Text
Selective laser melted Fe-Mn bone scaffold: microstructure, corrosion behavior and cell response

Abstract

Abstract Iron metal possesses good biocompatibility and excellent mechanical strength, though it degrades too slowly. In this work, selective laser melting (SLM) was applied to fabricate iron-manganese (Fe-Mn) biodegradable scaffold. Results shown Fe-Mn scaffold exhibited a uniform pore structure with a porosity of 66.72 ± 2.3%, which highly matched with as-designed model. Phase analysis revealed Fe-Mn scaffold mainly contained α-Fe, martensitic and austenitic phases. Due to the potential difference among these different phases, galvanic corrosion occurred in Fe matrix. In addition, a small amount of Mn distributed at grain boundaries also contributed to the formation of galvanic corrosion. Thus, the corrosion rate increased from 0.09 ± 0.02 mm/year to 0.23 ± 0.05 mm/year. The scaffold exhibited suitable mechanical properties with a yield strength of 137 ± 8.4 MPa, an ultimate strength of 221.7 ± 10.9 MPa. Moreover, cell assays demonstrated its good cytocompatibility. Taking these positive results into consideration, SLM processed Fe-Mn scaffold was a promising material for bone repair application.

Tasks
- a) According to the abstract, why did the corrosion rate of the Fe-Mn scaffold increase? Answer in one to three sentences.
- b) What porosity does the abstract report for the Fe-Mn scaffold?
- c) Summarize the abstract in two sentences.

Source material
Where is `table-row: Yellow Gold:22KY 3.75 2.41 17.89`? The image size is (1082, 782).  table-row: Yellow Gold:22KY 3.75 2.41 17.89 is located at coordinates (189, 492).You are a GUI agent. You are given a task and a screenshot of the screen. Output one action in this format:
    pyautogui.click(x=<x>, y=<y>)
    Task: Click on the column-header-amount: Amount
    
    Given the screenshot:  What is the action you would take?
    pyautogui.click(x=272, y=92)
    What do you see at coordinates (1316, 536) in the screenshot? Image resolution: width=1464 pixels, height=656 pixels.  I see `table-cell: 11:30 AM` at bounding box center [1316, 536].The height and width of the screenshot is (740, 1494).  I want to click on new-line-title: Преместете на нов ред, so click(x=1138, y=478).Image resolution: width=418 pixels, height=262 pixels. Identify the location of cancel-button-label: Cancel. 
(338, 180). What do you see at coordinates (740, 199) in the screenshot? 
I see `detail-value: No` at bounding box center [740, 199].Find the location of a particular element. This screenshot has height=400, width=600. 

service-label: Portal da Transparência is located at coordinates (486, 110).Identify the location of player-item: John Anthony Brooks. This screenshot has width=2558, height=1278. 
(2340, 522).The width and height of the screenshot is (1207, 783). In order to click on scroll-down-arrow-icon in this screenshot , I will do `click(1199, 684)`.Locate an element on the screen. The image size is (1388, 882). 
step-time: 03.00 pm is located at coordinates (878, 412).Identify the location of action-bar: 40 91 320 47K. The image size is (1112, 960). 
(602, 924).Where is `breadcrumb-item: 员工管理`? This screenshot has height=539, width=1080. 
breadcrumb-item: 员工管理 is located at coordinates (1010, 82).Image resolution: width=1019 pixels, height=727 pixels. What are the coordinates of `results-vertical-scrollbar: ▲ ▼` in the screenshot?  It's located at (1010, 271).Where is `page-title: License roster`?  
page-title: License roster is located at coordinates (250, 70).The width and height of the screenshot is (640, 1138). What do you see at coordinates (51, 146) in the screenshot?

Expected outputs
- a) The α-Fe, martensitic and austenitic phases in the scaffold differ in potential, so galvanic corrosion occurred in the Fe matrix. A small amount of Mn at the grain boundaries also contributed to this galvanic corrosion, which raised the corrosion rate from 0.09 ± 0.02 mm/year to 0.23 ± 0.05 mm/year.

- b) The scaffold had a porosity of 66.72 ± 2.3%.

- c) Selective laser melting was used to make a biodegradable iron-manganese scaffold with a uniform pore structure that closely matched the designed model. Galvanic corrosion between its phases and at grain boundaries raised its corrosion rate, and the scaffold also showed suitable mechanical properties and good cytocompatibility, which makes it a promising material for bone repair.